* Work request
An exact copy of every record is needed.

Extracted records
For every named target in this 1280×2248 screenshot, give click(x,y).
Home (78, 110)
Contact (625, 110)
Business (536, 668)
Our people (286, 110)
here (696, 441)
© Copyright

* Response to this task
For every named target in this 1280×2248 screenshot, give click(x,y).
Home (78, 110)
Contact (625, 110)
Business (536, 668)
Our people (286, 110)
here (696, 441)
© Copyright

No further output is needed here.